--- Material provided ---
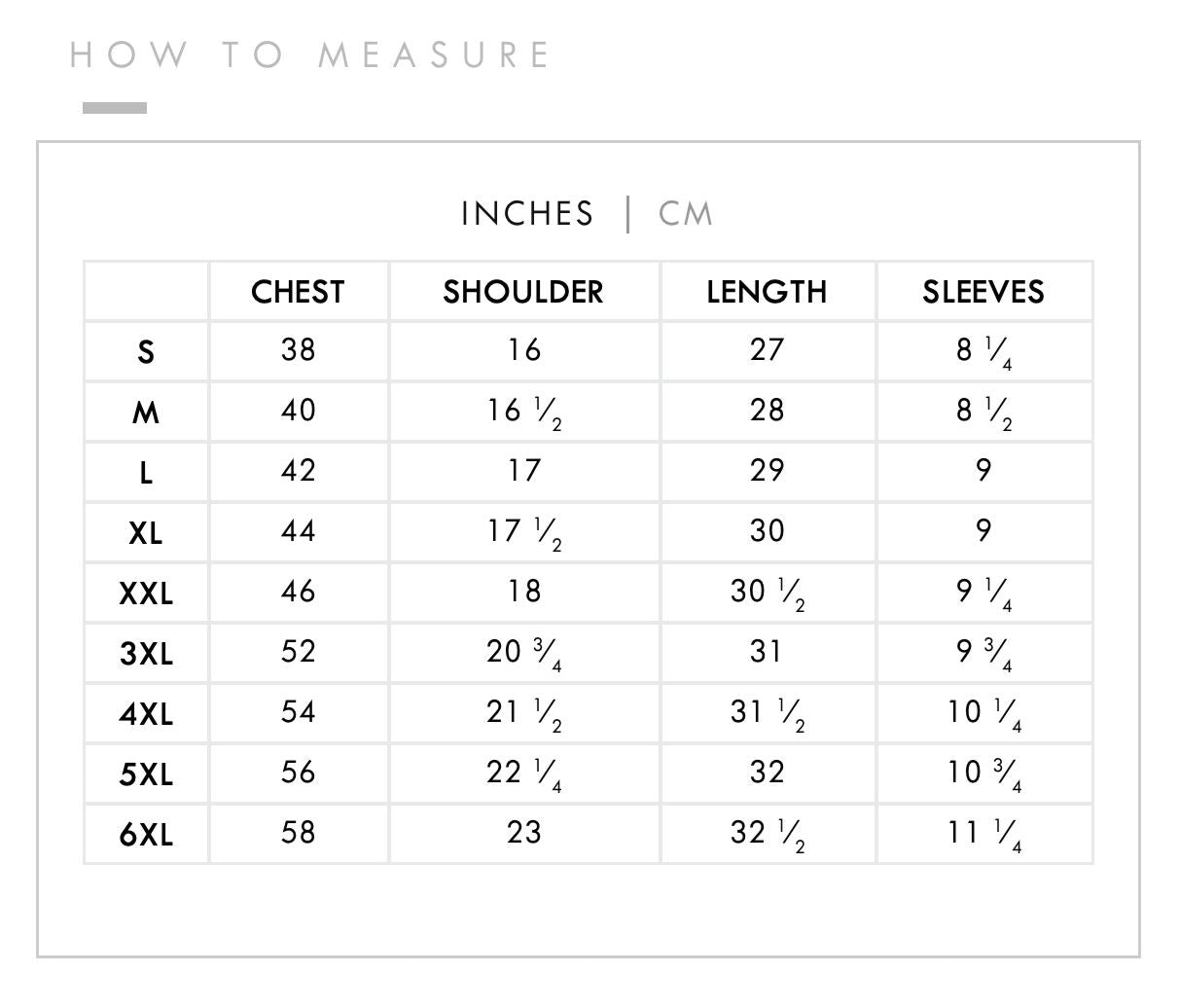Click the HOW TO MEASURE heading
This screenshot has width=1180, height=1008.
310,54
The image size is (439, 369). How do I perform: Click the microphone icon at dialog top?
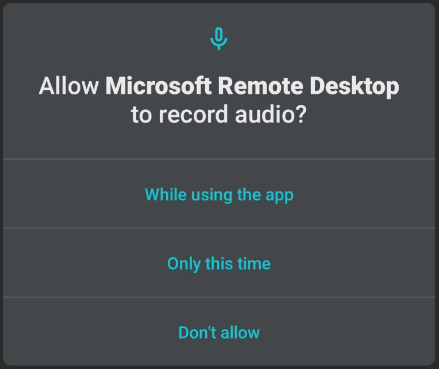[x=219, y=39]
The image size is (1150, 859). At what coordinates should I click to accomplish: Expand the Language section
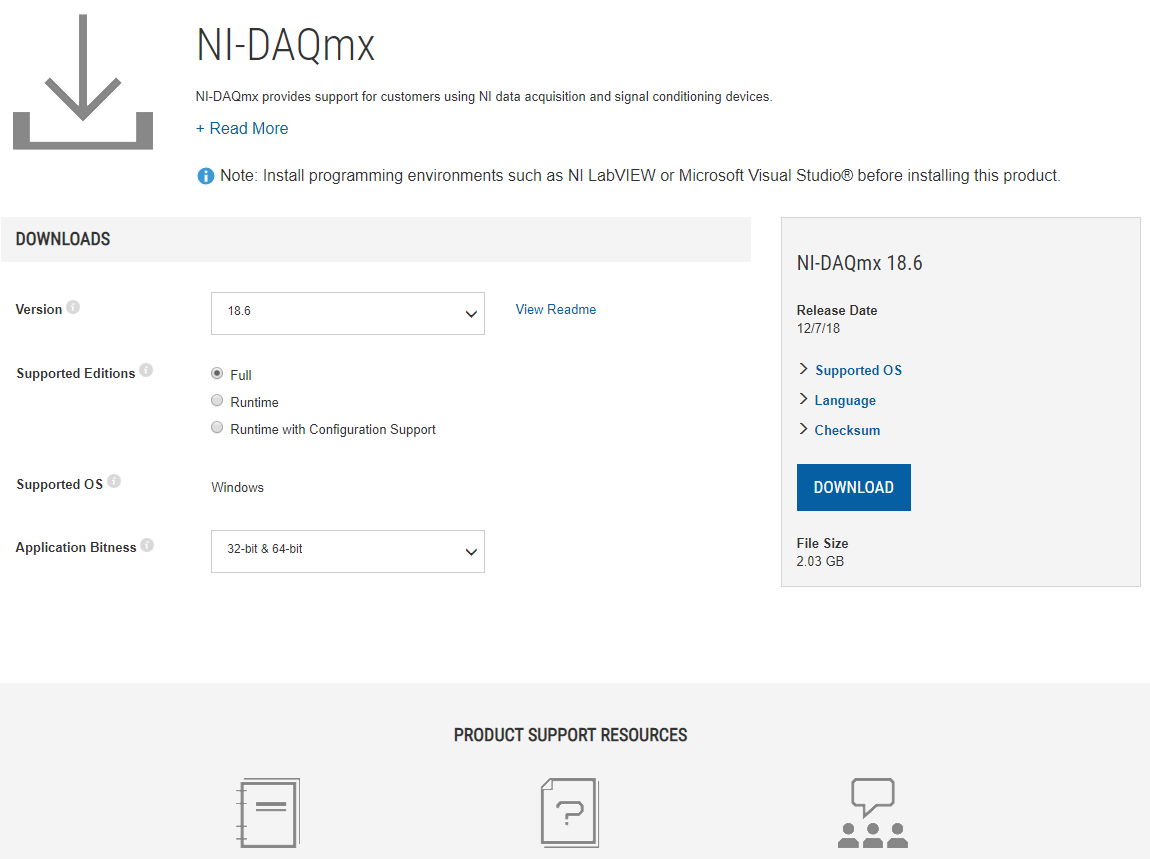tap(845, 400)
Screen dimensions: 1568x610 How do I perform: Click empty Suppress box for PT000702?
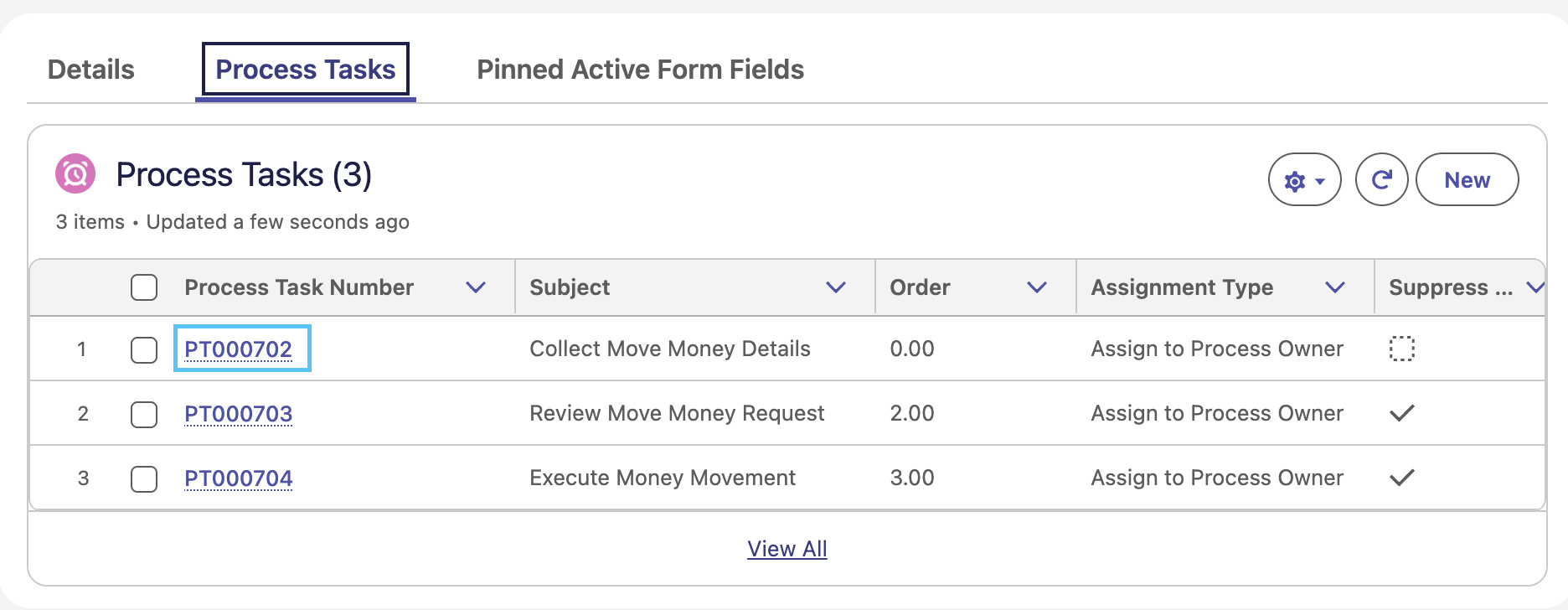[1401, 349]
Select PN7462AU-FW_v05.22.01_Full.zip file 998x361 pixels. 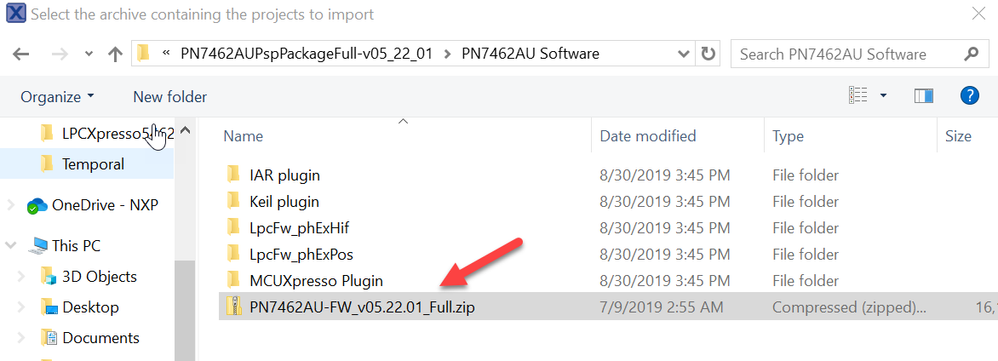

--- Task description ---
Please copy exactly, and only, the lines from the one that contains "Screen dimensions: 1568x610" through the last line of the data above, omitting all pictures.

--- Problem solution ---
Screen dimensions: 1568x610 How do I perform: Click empty Suppress box for PT000702?
[1401, 349]
Select PN7462AU-FW_v05.22.01_Full.zip file 998x361 pixels. 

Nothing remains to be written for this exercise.